Thursday, 16 February 2012

The Guard - a very Irish comedy

After breaking the box offices in Ireland and doing kind of ok over here - 'The Guard' finally found its way into my home entertainment system a few weeks back. I had intended to go and see it at the cinema last year, but the usual combination of idiotic multiplex operators and having no spare time at the weekend foiled me.

'The Guard' is one of the most Irish films I have ever seen. Starring Bendon Gleeson as country bumpkin Gallway police officer Gerry Boyle, it plays with the stereotypes of that nation and has a lot of fun in the process. Boyle is an officer who seems to have made a career out of appearing to be an idiot while in fact being incredibly street smart. When the world-wise Wendell Everet (Don Cheadle) arrives in town as part of an FBI drugs bust, he is suddenly out of his depth in this foreign land where a veil of apparent simplicity covers a deeply complex culture. After all, this is a place where people can pretend they don't speak English to stone-wall an outsider, you can still get guns off the IRA and where a 10 year old boy knows about the Birmingham 6.
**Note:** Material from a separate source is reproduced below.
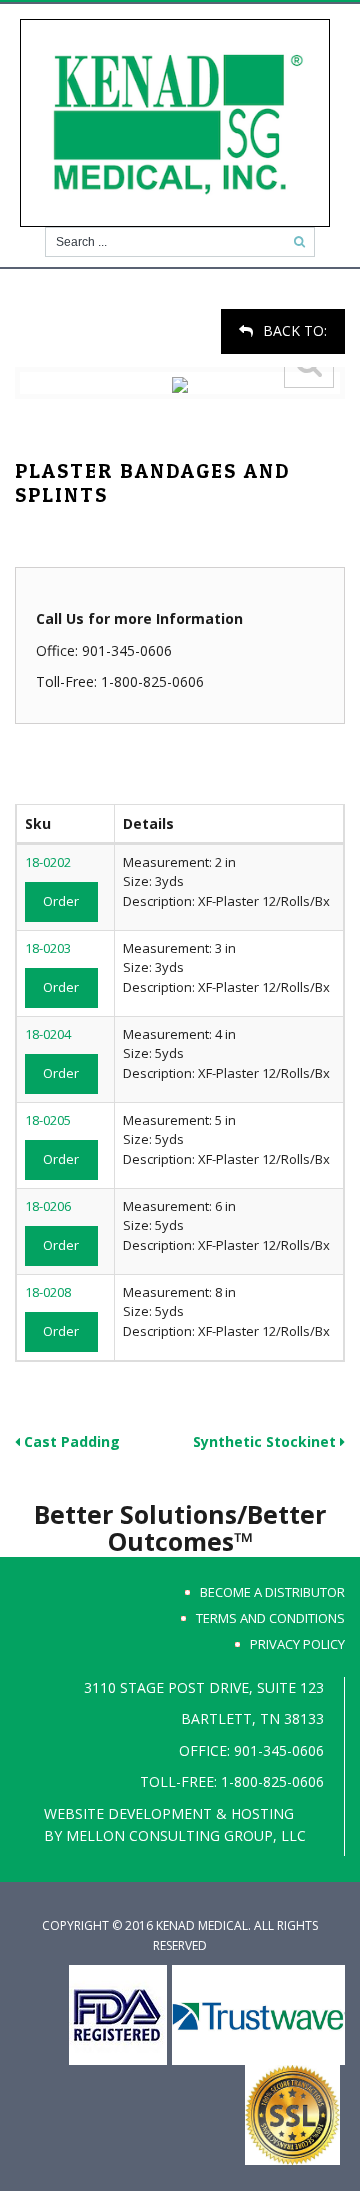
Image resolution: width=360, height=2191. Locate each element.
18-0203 (48, 948)
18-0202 (48, 862)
Everet and Boyle are compelled to join forces on a darkly comic investigation into the Irish drugs underworld. Boyle appears like a simpleton throughout the film, when he first meets Everet he asks him all manner of horribly naively racist questions. Of course he is merely teasing the American: "I'm Irish; sure racism's part of my culture" he says mockingly. Eventually Everet comes realise that Boyle is a man who understands much more than his outward manner would reveal - knowing when to act and when to take a day off. The central theme of the film revolves around whether Boyle is in fact a bullshitter or disarmingly clever police officer, and by the end it's left open for you the audience to decide.

When 'The Guard' finished I uttered a single word - "Perfect". With a couple of weeks of reflection I think that's over-stating the matter, but 'The Guard' remains a wonderfully simple, funny and affecting film.